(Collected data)
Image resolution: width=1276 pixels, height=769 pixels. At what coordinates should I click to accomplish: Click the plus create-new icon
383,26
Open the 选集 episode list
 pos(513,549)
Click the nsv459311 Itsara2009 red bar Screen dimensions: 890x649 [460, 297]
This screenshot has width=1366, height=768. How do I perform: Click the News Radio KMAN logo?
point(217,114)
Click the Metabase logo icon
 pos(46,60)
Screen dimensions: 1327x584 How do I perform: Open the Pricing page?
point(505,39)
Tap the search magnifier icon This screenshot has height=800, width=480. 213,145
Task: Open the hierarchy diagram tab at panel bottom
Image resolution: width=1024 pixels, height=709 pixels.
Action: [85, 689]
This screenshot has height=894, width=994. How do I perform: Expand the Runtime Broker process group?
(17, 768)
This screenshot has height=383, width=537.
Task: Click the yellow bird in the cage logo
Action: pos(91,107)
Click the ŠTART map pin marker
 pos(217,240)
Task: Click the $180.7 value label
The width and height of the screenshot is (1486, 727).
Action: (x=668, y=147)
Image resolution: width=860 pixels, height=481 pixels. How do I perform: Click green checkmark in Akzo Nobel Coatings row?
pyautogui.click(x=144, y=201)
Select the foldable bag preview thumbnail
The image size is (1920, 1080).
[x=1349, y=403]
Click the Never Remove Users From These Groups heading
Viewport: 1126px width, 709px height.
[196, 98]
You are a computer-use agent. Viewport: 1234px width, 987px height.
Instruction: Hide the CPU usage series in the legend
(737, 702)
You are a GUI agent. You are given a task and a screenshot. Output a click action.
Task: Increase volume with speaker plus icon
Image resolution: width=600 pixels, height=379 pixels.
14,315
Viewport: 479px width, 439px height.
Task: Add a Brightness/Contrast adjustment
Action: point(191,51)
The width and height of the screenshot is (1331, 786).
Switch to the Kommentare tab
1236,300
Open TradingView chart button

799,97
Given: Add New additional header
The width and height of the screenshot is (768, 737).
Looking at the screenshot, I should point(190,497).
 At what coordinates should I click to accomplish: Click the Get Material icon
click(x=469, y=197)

» **What to work on**:
From the entries above, extract every line where the word "agent" appears.

» **Expected answer**:
You are a computer-use agent. Viewport: 1234px width, 987px height.
You are a GUI agent. You are given a task and a screenshot. Output a click action.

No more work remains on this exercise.